[Python-Dev] PEP 460: allowing %d and %f and mojibake

Tue Jan 14 08:44:27 CET 2014

On 14 January 2014 16:04, Guido van Rossum <guido at python.org> wrote:
> On Mon, Jan 13, 2014 at 9:34 PM, Nick Coghlan <ncoghlan at gmail.com> wrote:
> I've now looked at asciistr. (Thanks Glenn and Ethan for the link.)
>
> Now that I (hopefully) understand it, I'm worried that a text
> processing algorithm that uses asciistr might under hard-to-predict
> circumstances (such as when the arguments contain nothing of interest
> to the algorithm) might return an asciistr instance instead of a str
> or bytes instance, and this might confuse a caller (e.g. isinstance()
> checks might fail, dict lookups, or whatever -- it feels like the
> problem is similar to creating the perfect proxy type).

Right, asciistr is designed for a specific kind of hybrid API where
you want to accept binary input (and produce binary output) *and* you
want to accept text input (and produce text output). Porting those
from Python 2 to Python 3 is painful not because of any limitations of
the str or bytes API but because it's the only use case I have found
where I actually *missed* the implicit interoperability offered by the
Python 2 str type.

It's not an implementation style I would consider appropriate for the
standard library - we need to code very defensively in order to aid
debugging in arbitrary contexts, so I consider having an API like
urllib.parse demand 7-bit ASCII in the binary version, and require
text to handle impure input to be a better design choice.

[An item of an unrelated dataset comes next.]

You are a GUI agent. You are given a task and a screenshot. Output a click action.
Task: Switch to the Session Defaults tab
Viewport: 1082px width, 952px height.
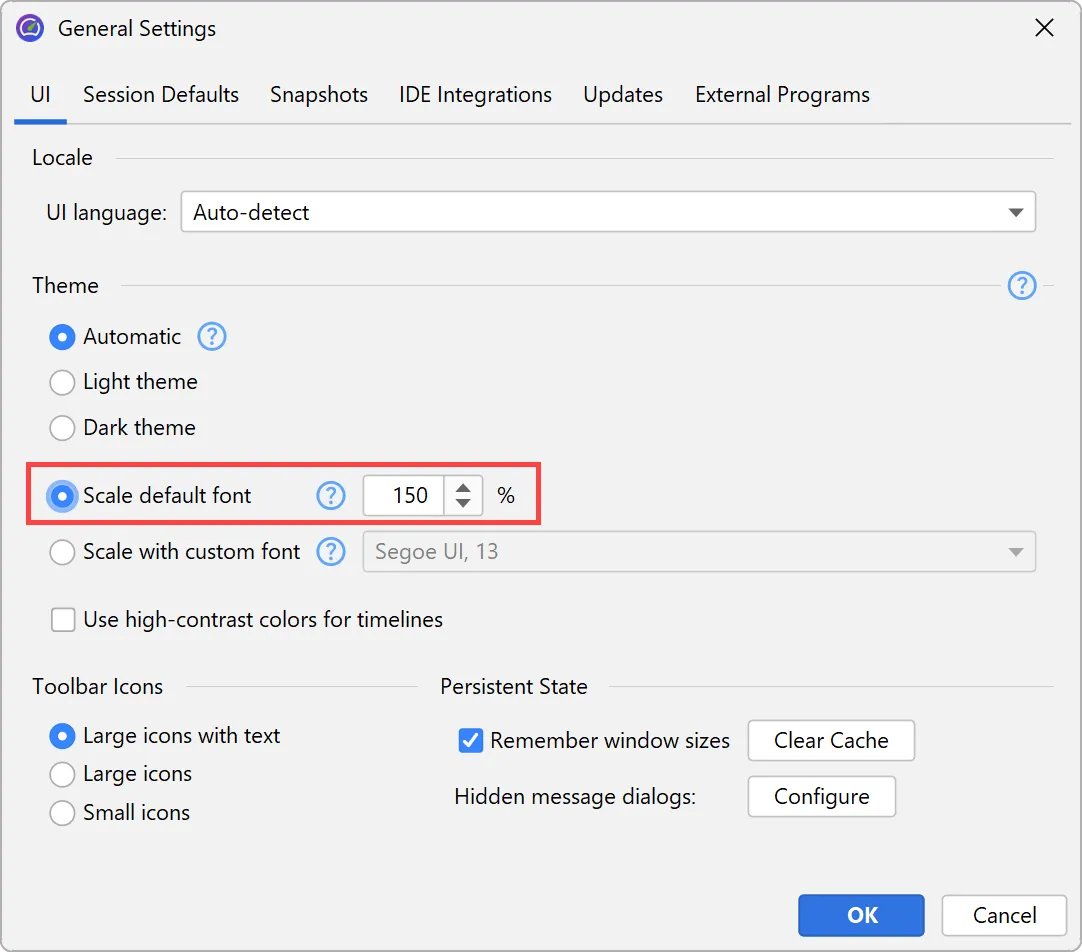pyautogui.click(x=161, y=95)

However, in an environment where you can place greater preconditions
on your inputs (such as "ensure all input data is ASCII compatible")
and you're willing to tolerate the occasional obscure traceback for
particular kinds of errors, then it should be a convenient way to use
common constants (like separators or URL scheme names) in an algorithm
that can manipulate either binary or text, but not a combination of
the two (the latter is still a nice improvement in correctness over
Python 2, which allowed them to be mixed freely rather than requiring
consistency across the inputs).

It's still slightly different from Python 2, though. In Python 2, the
interaction model was:

    str & str -> str
    str & unicode -> unicode

(with the one exception being str.format: that consistently produces
str rather than promoting to Unicode)

My goal for asciistr is that it should exhibit the following behaviour:

    str & asciistr -> str
    asciistr & asciistr -> str (making it asciistr would be a pain and
I don't have a use case for that)
    bytes & asciistr -> bytes

So in code like that in urllib.parse (but in a more constrained
context), you could just switch all your constants to asciistr, change
your indexing operations to length 1 slices and then in theory
essentially the same code that worked in Python 2 should also work in
Python 3.

However, Benno is finding that my warning about possible
interoperability issues was accurate - we have various places where we
do PyUnicode_Check() rather than PyUnicode_CheckExact(), which means
we don't always notice a PEP 3118 buffer interface if it is provided
by a str subclass. We'll look at those as we find them, and either
work around them (if we can), decide not to support that behaviour in
asciistr, or else I'll create a patch to resolve the interoperability
issue.

It's not necessarily a type I'd recommend using in production code, as
there *will* always be a more explicit alternative that doesn't rely
on a tricksy C extension type that only works in CPython. However,
it's a type I think is worth having implemented and available on PyPI,
even if it's just to disprove the claim that you *can't* write that
kind of code in Python 3.

>> PEP 460 should actually make asciistr easier in the long run, as I now
>> expect we'll run into some "interesting" issues getting formatting to
>> produce anything other than text (contrary to what I said elsewhere in
>> these threads - I hadn't thought through the full implications at the
>> time).
>
> For example?

asciistr is a str subclass, so its formatting methods currently
operate in the text domain and produce str output. Getting it to do
otherwise is actually a task on the scale of implementing ASCII
interpolation operations on the native bytes type.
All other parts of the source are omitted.